Modern evangelicals of every stripe fall into this category, which is the reason that I no longer use that term to describe myself.
Here is the irony again: the so-called Federal Vision is not heretical at all on justification, it is their accusers and persecutors.
The Deaf, the Stupid, and the Dishonest.
I often ask myself why I bother to debate with evangelicals, especially after I have done it yet again, and against my better judgement. It seems to me that they are irredeemably stupid, deaf, and ignorant, despite their post-graduate degrees.
My motivation for engaging these types is to show them a better way, and to show them from their own Confessions and the Bible where their view of justification and the sacraments needs modifying, for the gospel’s sake. I usually succeed in not saying things that I will regret through anger and frustration, and I strive to be patient and courteous. But one of my failings has been to not know when to stop trying.
Why is it that people who are supposed to be highly intelligent are blind to this article of faith in the Nicene Creed?
I acknowledge one baptism for the remission of sins.
I am fully aware of the political implications of actually agreeing with it, having paid the price myself, but how is it that people who do not believe it allow themselves to be ordained without declaring this exception, and, when they are made aware of its meaning when in the ministry, refuse to acknowledge it?
If anyone is an evangelical it is certain before God that he does NOT acknowledge one baptism for the remission of sins. Believing it will inevitably result in immediate loss of fellowship within one’s evangelical group, and ostracism by other evangelical ministers.
Off to the sacerdotalist outer darkness with you!
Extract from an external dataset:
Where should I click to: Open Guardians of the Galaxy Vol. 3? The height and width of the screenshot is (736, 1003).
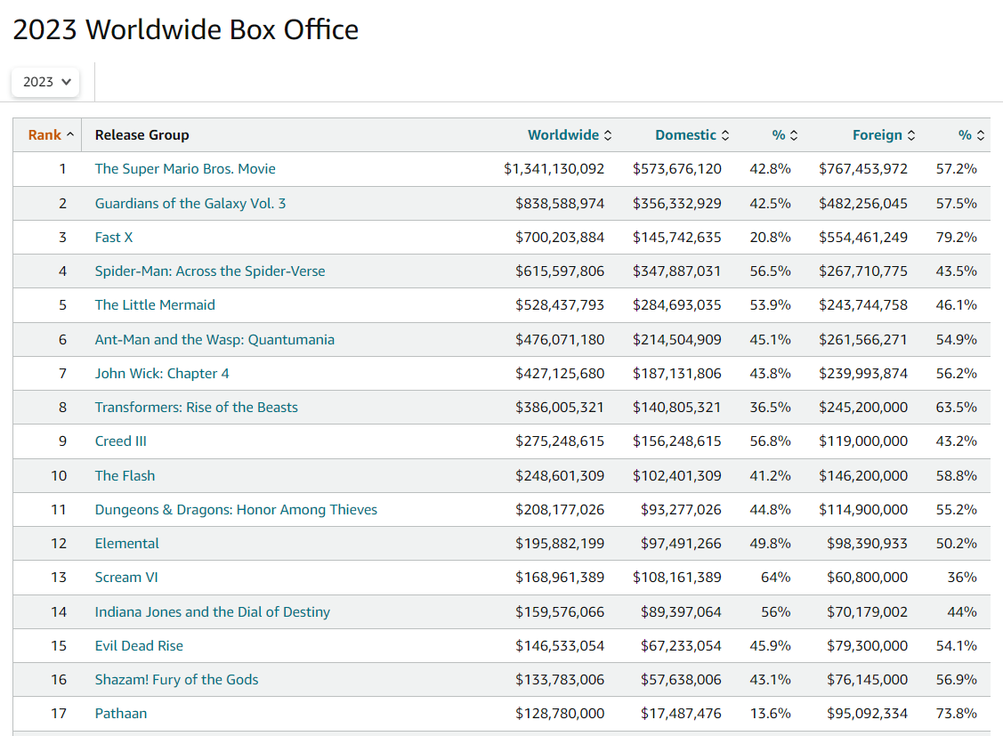(190, 204)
I devoutly wish that these men and denominations would have the honestly and integrity to modify their Confessions and Standards to reflect the truth about their belief on this article.
From Edward
I had the opportunity to peruse a very interesting new book by one Dr George Ella, a Yorkshireman who has lived in Germany for the past 45 years or so, and who holds degrees from Swedish, English and German universities. He has always worshipped in Baptist churches, including in the USA for a while. His book is on The Covenant of Grace and Christian Baptism, and is a strong critique of the Baptistic understanding and practice. He told me that he was at a church in Oregon when a new minister was appointed. The man asked his congregation, ‘Who here has been not baptised by a Southern Baptist minister?’ Nearly all the congregation put up their hands. ‘You will all need to be baptised again’, he said. One lady told Dr Ella that she had already been baptised EIGHT times, and with his encouragement told the minister. On being told that a refusal to submit to his baptism would mean denial of access to the Lord’s Table she replied, ‘I have been bapstised already in obedience to my Lord Jesus. I shall be so again in obedience to you’, and she submitted. Dr Ella commented wryly that this would hold her and the rest of the congregation only until another new minister is appointed, at which it would start all over again.
I realise that to us in the UK, who perhaps know those who call themselves Covenantal Baptists, this seems hard to believe. Yet the effect of this is to show that Baptists are (or are in real danger of becoming) cults of particular ministers, perhaps of denominations, and certainly of a mode which (as Dr Ella’s book shows) is indefensible from Scripture. Baptism does indeed seem to replace justification by faith.